Why New Orleans levees failed
Lessons apply to other US cities - and need to be quickly absorbed in the Big Easy.
If the only thing standing between you and a powerful storm surge is a levee made of sand and seashell fill, you might consider moving.
That is one implication of studies released Wednesday by engineers and scientists investigating the failures of New Orleans' levees during hurricane Katrina. The lessons learned there could be useful to ocean- and riverside communities in other parts of the United States. For the Big Easy, those lessons need to be absorbed quickly, many of those researchers say.
"We know a great deal about what happened and why," said Raymond Seed, an engineering professor at the University of California at Berkeley who is heading a National Science Foundation's investigation into the breaches.

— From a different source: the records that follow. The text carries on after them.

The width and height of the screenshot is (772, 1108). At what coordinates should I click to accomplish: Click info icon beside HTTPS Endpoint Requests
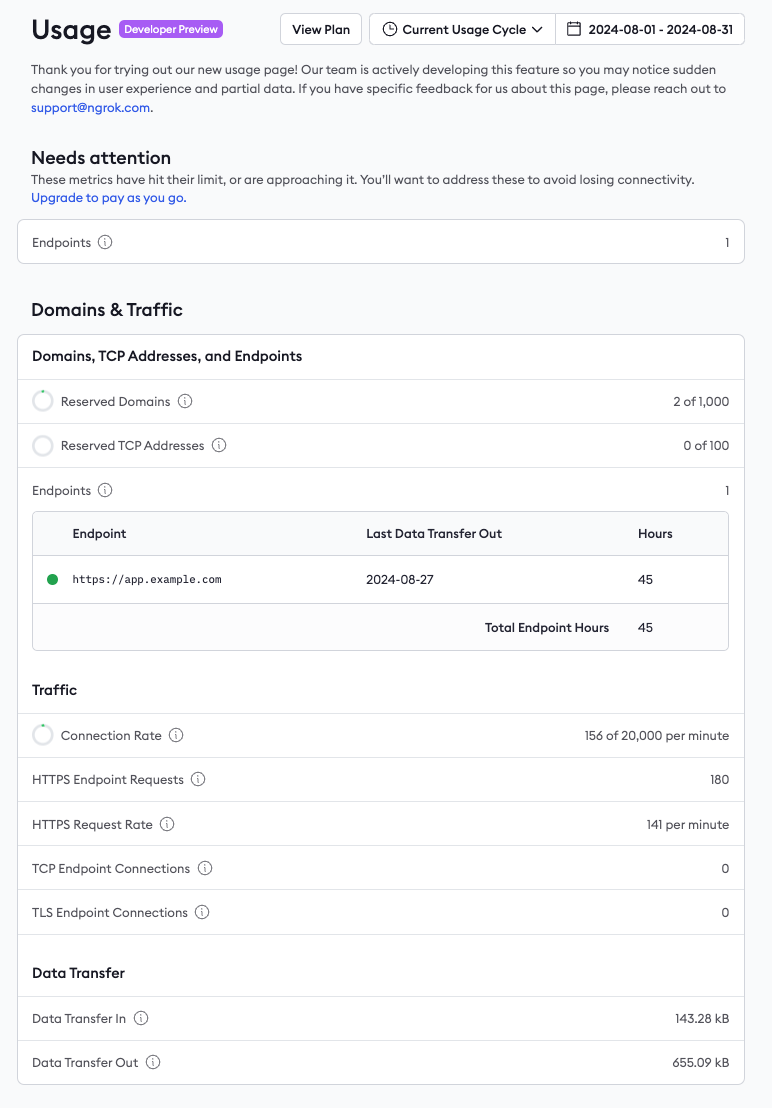198,779
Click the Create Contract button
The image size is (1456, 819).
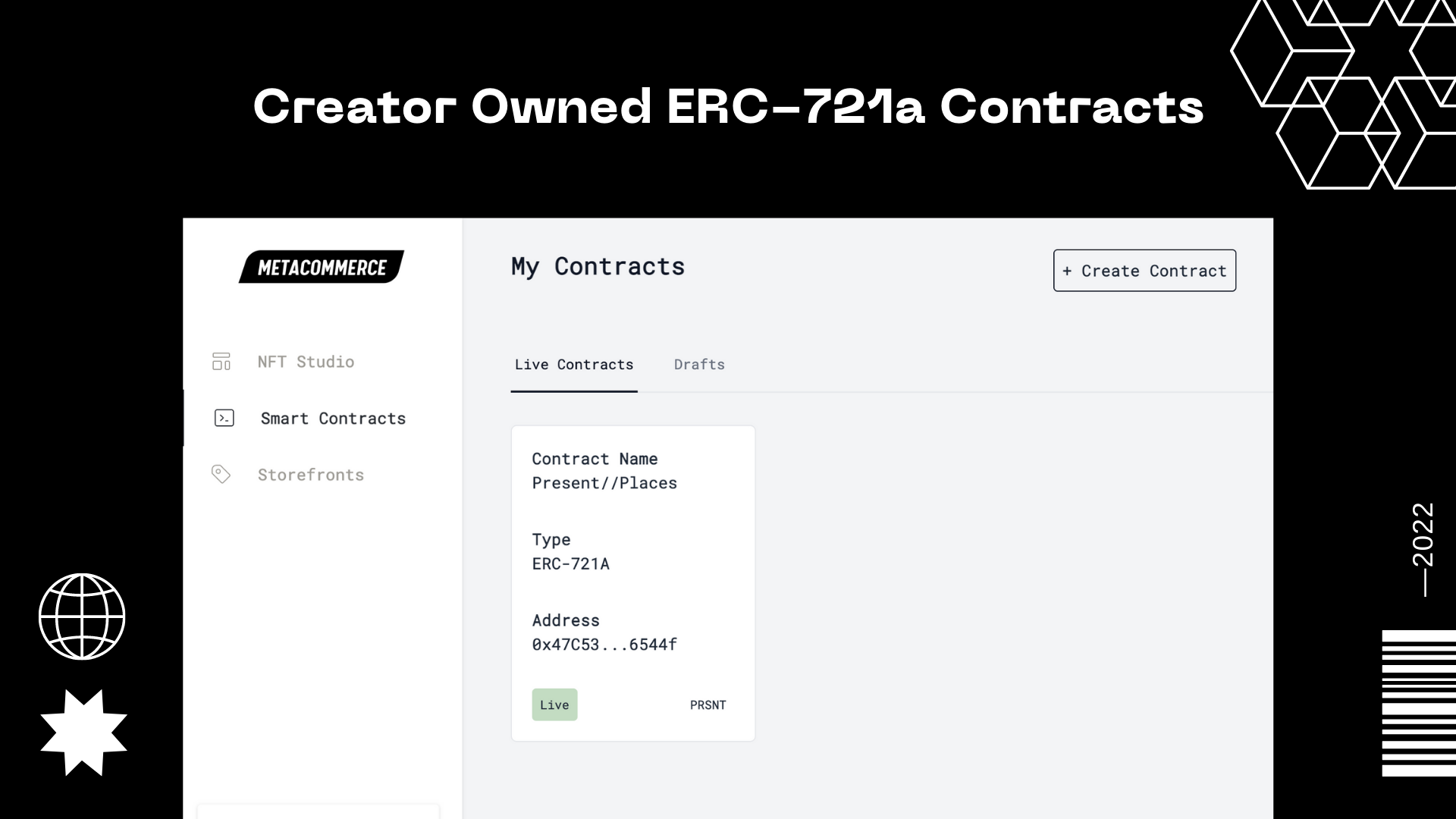tap(1144, 271)
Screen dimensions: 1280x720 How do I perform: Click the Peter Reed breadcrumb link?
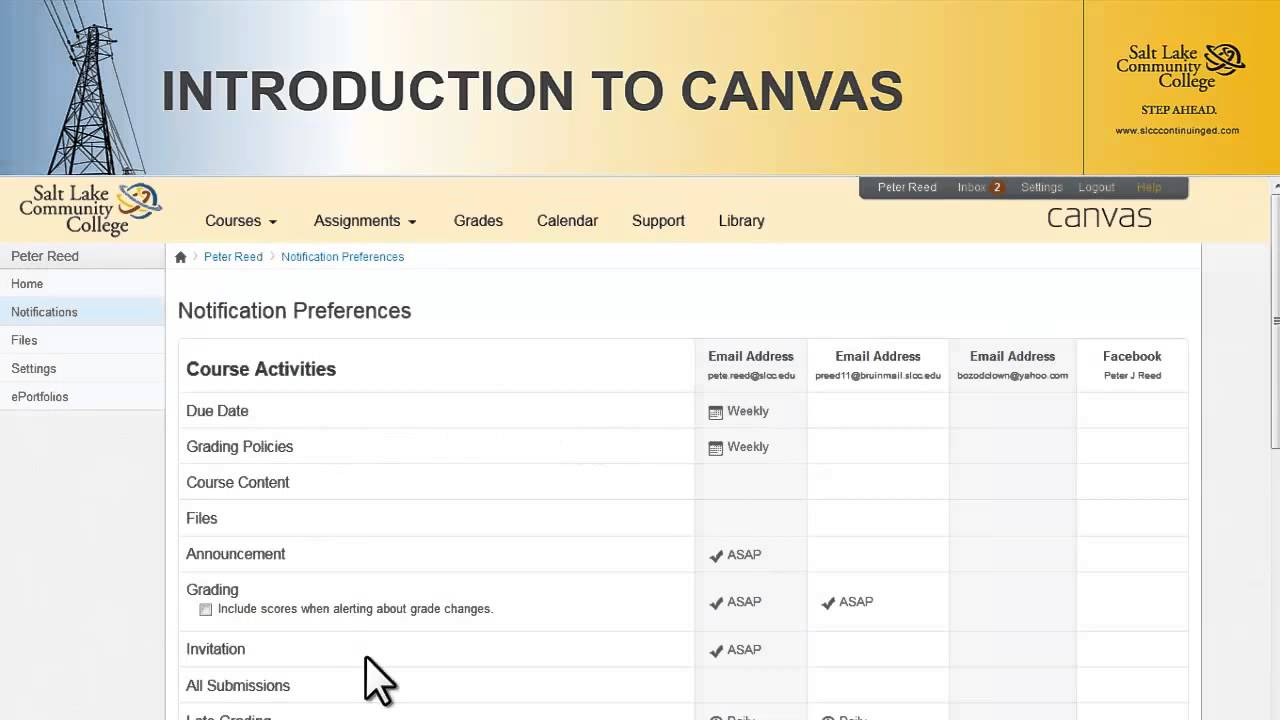click(233, 257)
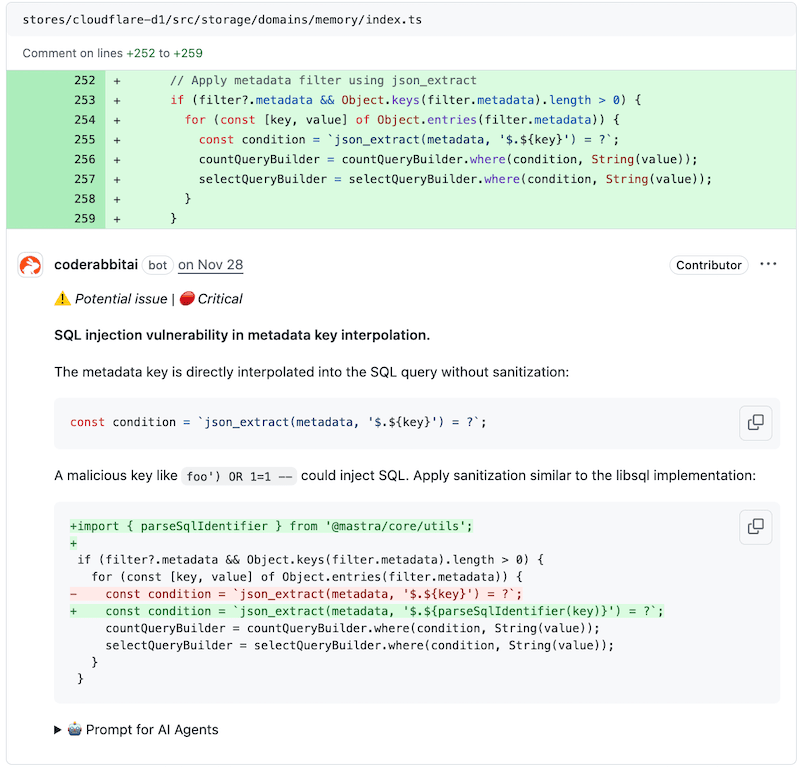Open the coderabbitai username profile link
This screenshot has width=800, height=768.
click(x=96, y=265)
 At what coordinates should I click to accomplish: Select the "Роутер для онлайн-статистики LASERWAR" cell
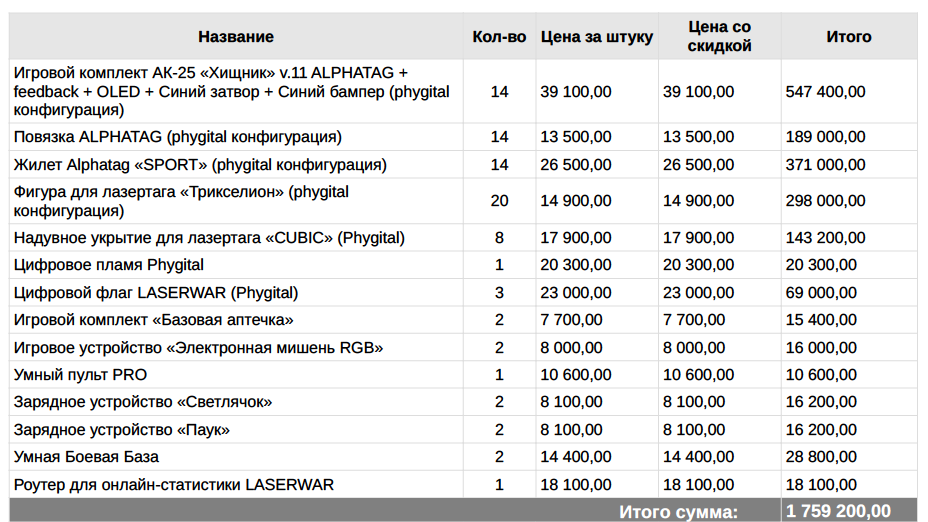click(174, 485)
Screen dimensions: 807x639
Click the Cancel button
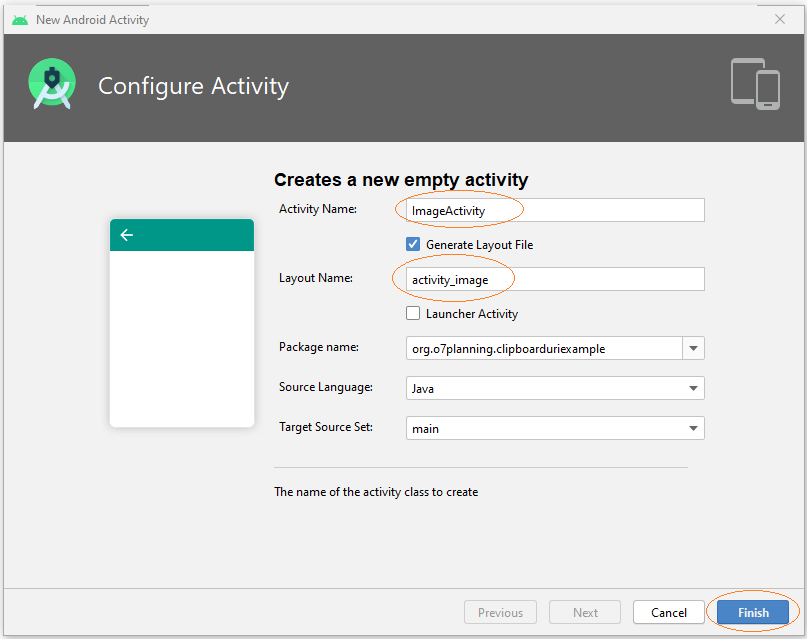point(669,612)
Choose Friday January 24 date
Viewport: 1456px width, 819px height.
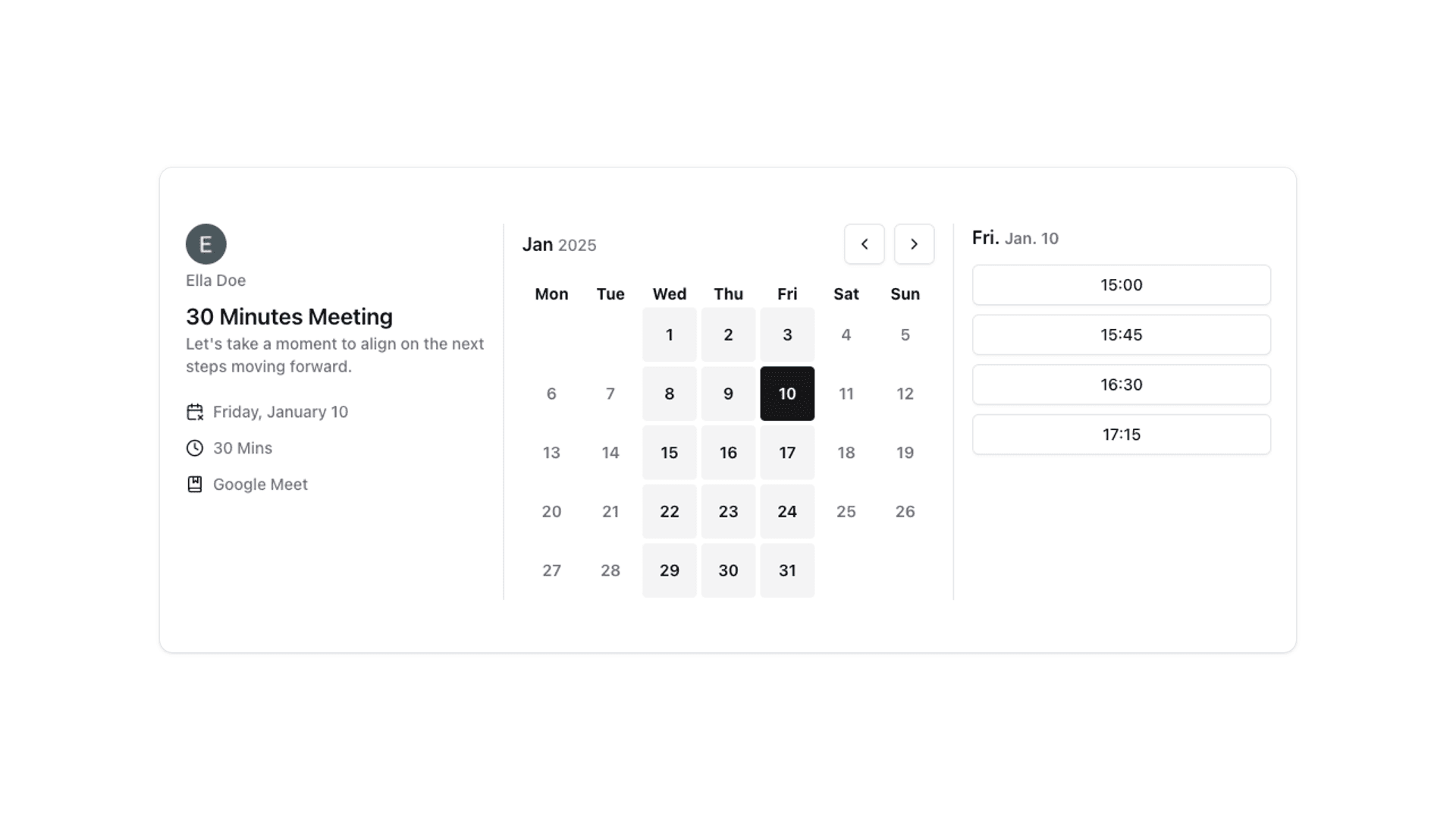point(787,512)
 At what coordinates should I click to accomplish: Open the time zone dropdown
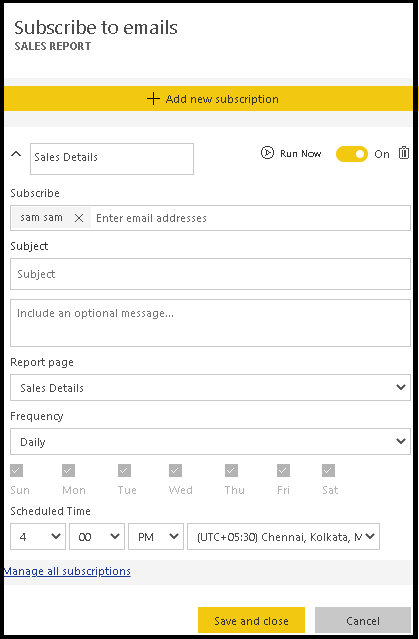[x=283, y=537]
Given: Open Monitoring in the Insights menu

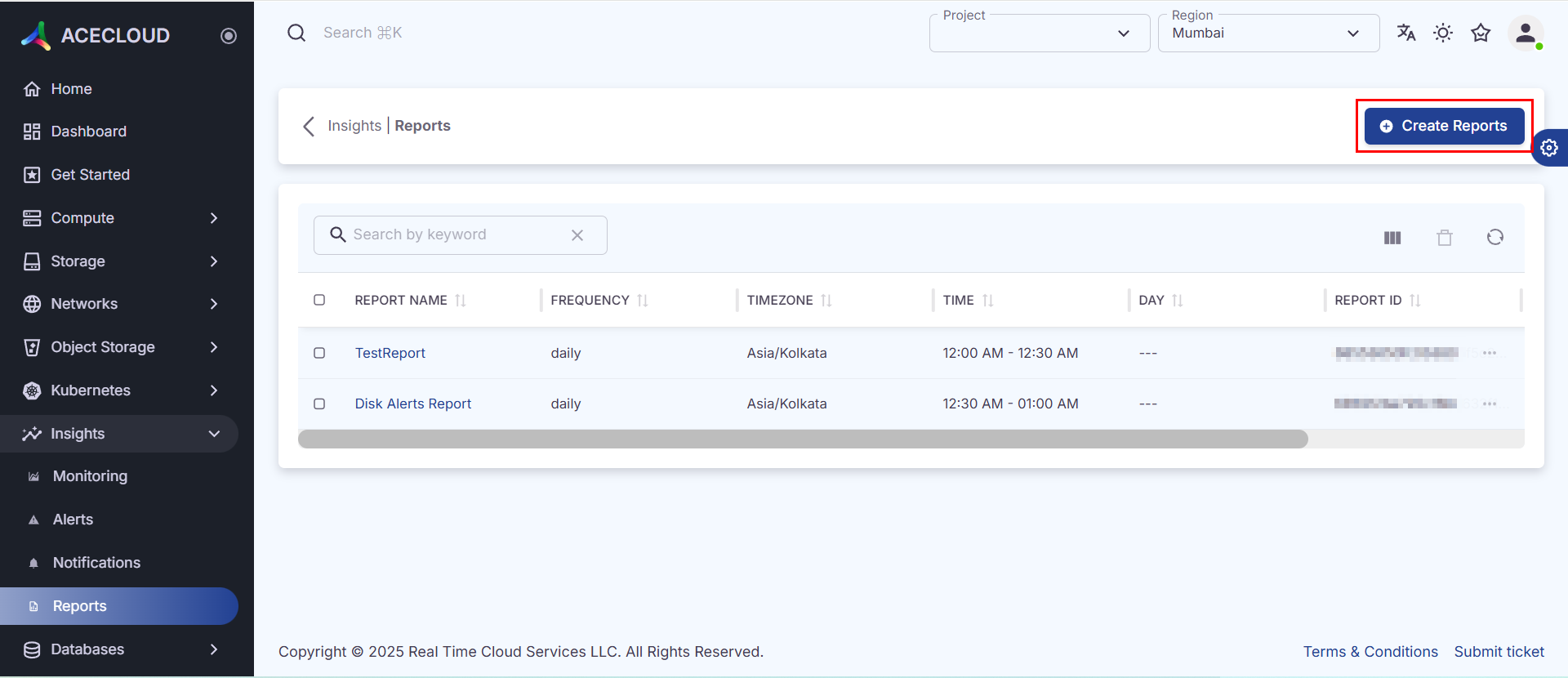Looking at the screenshot, I should coord(90,476).
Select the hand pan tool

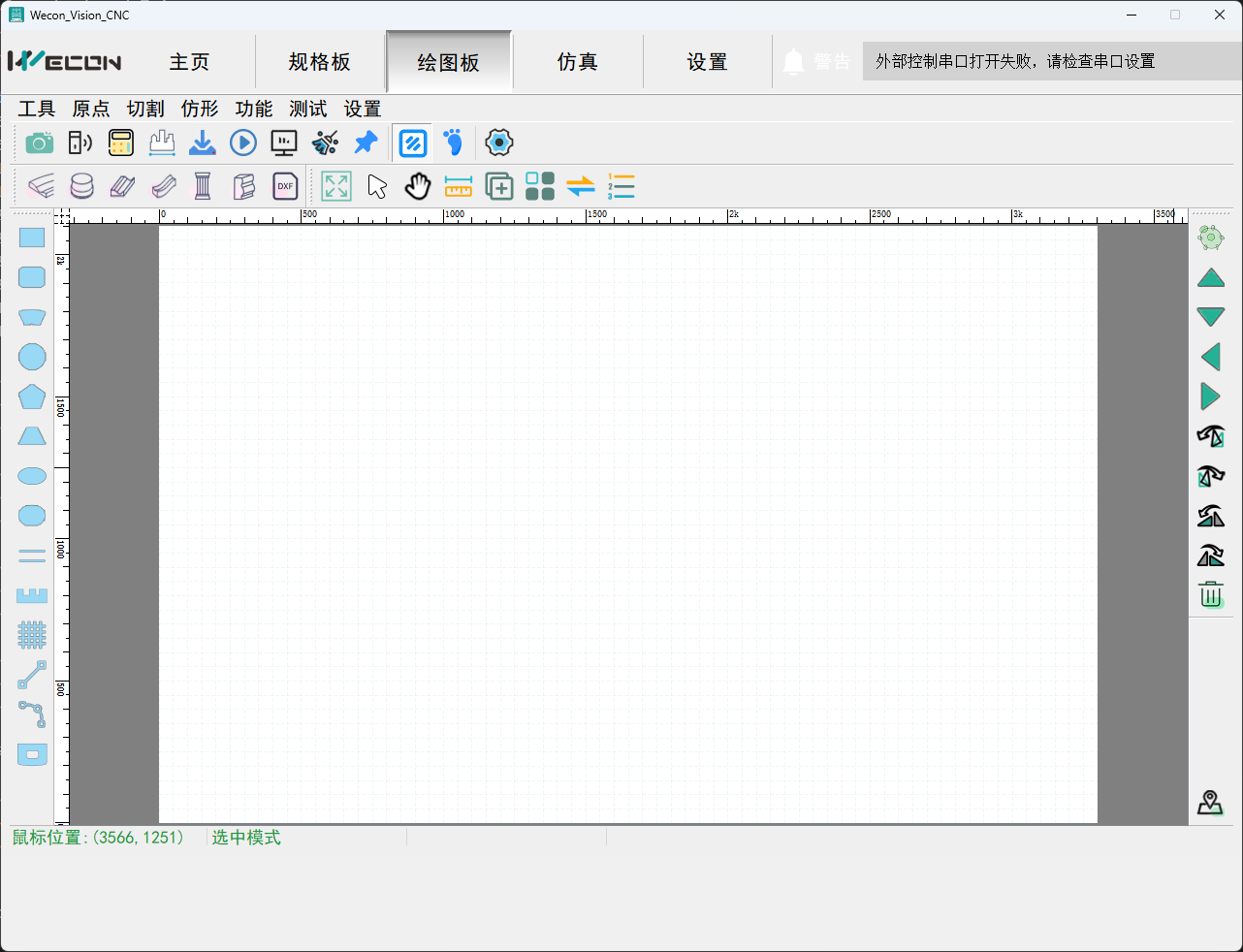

Noting that repairs currently are under way and that another hurricane season is only seven months off, "we have a hurry-up on our hands" in applying Katrina's lessons, he said.
Dr. Seed, testifying Wednesday before the Senate Committee on Homeland Security and Governmental Affairs, is one of many specialists urging the US Army Corps of Engineers to strengthen the levees as it moves to repair them.
For its part, the Army Corps is conducting a "lessons learned" study that it plans to complete by next July. The Corps' senior research scientist, Paul Mlakar, cautioned against drawing conclusions before all the evidence has been amassed and analyzed.
Roughly 80 percent of the city was flooded - with up to 20 feet of water in places - because of levee failures in Katrina's aftermath. The most likely causes, researchers said at the hearing, ranged from overtopping and seepage to improperly set pilings made from steel sheets.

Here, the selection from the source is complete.